Obama’s budget for FY2016 claimed $1.8 trillion in deficit savings over a ten year period, 2016-2025. He used PAYGO (pay-as-you-go) rules to determine this figure, which basically means paring tax increases and spending reductions on one side to pay for new spending programs and tax credits on the other side, with anything left over going to the deficit.
However, his numbers for overall deficit reduction appear to be overstated, according to an analysis by the Committee For a Responsible Federal Budget (CRFB), by “using a baseline which effectively ignores the costs of extending or repealing certain policies and assuming a large increase in spending in the future to claim savings from extending spending limits after 2021.”
The Chicago Sun-Times did a decent summary of the CRFB report. Essentially, Obama makes a series of assumptions about future budget items to achieve his number for deficit reduction ($1.8 trillion), so that it comes close to the amount of tax hikes in the budget ($2 trillion), making it somewhat politically palatable — at least for his side. Here are the major points:
“MANDATORY AUTOMATIC CUTS
In the budget table summarizing the $1.8 trillion in deficit cuts, there’s a line that adds back funds to replace the automatic, across-the-board cuts to a variety of mandatory programs, including a 2 percentage point cut in payments to doctors who treat Medicare patients.
That’s a major assumption on Obama’s part about the fate of the automatic cuts, part of the deal he struck with Congress in August 2011.
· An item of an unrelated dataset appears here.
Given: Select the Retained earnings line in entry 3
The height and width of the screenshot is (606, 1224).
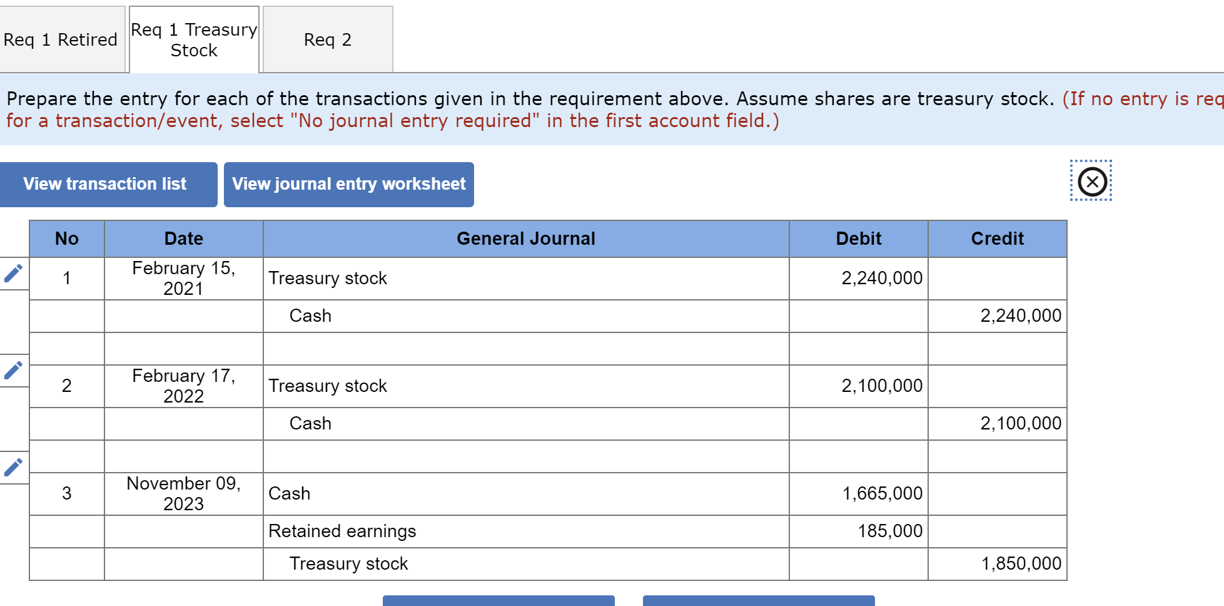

Cost: $185 billion over 10 years.
MEDICARE FEES
There’s a proposal to permanently fix a flawed Medicare formula that threatens doctors with an even bigger 21 percent fee cut. Lawmakers typically “patch” the formula for a year or two but hope for a long-term solution this year.
Cost: $108 billion.
REFUNDABLE TAX CREDITS
A set of refundable tax credits — tax refunds that go out to low-income people who don’t owe federal income tax — expire in 2017. So does a maximum $2,500 tax credit for the cost of college. Obama’s budget simply assumes they get extended.
Cost: $166 billion.
INFLATED SPENDING BASELINE
This one’s tricky and requires background. Under budget rules, official scorekeepers at the Congressional Budget Office are supposed to set an arbitrary baseline for annual agency budgets passed by Congress each year that rises each year with inflation at a relatively generous pace.
The 2011 Budget Control Act slashed this spending increase by $900 billion by setting spending “caps” well below this baseline. Well, the caps are lifted after 2021, but Obama’s 10-year budget covers four more years. The White House assumes the baseline would jump to inflated levels that pretend the 2011 law never happened. Then it claims huge savings when cutting them back in 2022-25 to more realistic levels.
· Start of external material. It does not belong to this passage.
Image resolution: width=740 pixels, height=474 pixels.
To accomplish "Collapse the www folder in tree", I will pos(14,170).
Questionable savings: about $310 billion.
DEBT SERVICE
Additional debt would have to be issued to cover the above policies, and interest costs on that debt are considerable. Cost: about $105 billion
GRAND TOTAL: $874 BILLION
In summary, Obama’s budget claims $1.809 trillion in deficit savings. Take away $874 billion accruing from accounting tricks and there’s about $935 billion left.”
There you have it. $935 billion is vastly different than $1.8 trillion — essentially saving only half of what Obama claims. For those who want to get into the nitty-gritty, you can read the full CRFB analysis here.
The government is always playing around with numbers and accounting tricks. Here are past examples of fuzzy math for Social Security gimmicks, Obamacare deficit scoring, and boosting Obamacare enrollment numbers. So this latest one is anything but surprising.